Wednesday, November 7, 2007

Sad finale for WW II hero


By PAT MURPHY

Instead of grand military honors he deserved, retired Air Force Brig. Gen. Paul W. Tibbets Jr. was unceremoniously cremated and his ashes deposited in an unmarked grave without public tribute for his unprecedented, historic role in World War II.

Before he died last week at 92 in Ohio, Tibbets told his family that after death he wanted anonymity and secrecy.

How sad.

Tibbets motive was to deprive protestors of a place where they could gather to vent their bile on Tibbets for piloting the B-29 bomber "Enola Gay" that dropped the first atomic bomb on Hiroshima and with it a tableau of the ghastly costs in life and devastation that comes with nuclear weaponry.

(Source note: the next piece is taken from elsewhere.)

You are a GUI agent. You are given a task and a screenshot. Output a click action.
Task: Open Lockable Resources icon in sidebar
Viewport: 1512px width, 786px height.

Tibbets never doubted the rightness of his mission—to carry out orders as a military commander to end the war with Japan quickly and spare perhaps millions of lives that would've been lost in a ground assault on the Japanese home islands.

Critics never saw it that way. Tibbets was demonized as an evil man, a mass killer.

Mind you, thousands of people labored to produce and deliver that first bomb, the 5-ton "Little Boy"—two U.S. presidents (Franklin Roosevelt and Harry Truman) ordered development and use of the bomb; physicists and engineers designed the bomb's bulky casing and detonation system; plant workers produced the nuclear explosive; scientists tested the first A-bomb in the desert, and support crews cared for Tibbets' special B-29 squadron during training in Utah and later on Tinian Island in the Pacific.

Yet, Tibbets was singled out and vilified for dropping the bomb.

No such villainy was ascribed to other World War II military figures for U.S. bombing raids in Europe that killed far more than the 70,000 to 100,000 who died in the incinerating Hiroshima A-bomb blast. "Conventional" bombs in Europe killed with the same finality and often with similar ghastly results, especially in "fire bomb" raids that set whole German cities ablaze.

In retirement, Tibbets expressed remorse that humankind resorts to war. But he never retreated from his belief in the mission.

Actually, Gen. Tibbets should be something of a hero to the anti-nuclear war movement rather than a villain.

Had Tibbets and his crew not dropped that first bomb, the world's superpowers might not have learned the awful consequences of atomic weaponry on cities and populations.

Since those horrific events in August 1945, nuclear powers have resisted nuclear weapons in warfare because of the image of that mushroom cloud over Hiroshima and the wasteland created by the bomb Paul Tibbets dropped.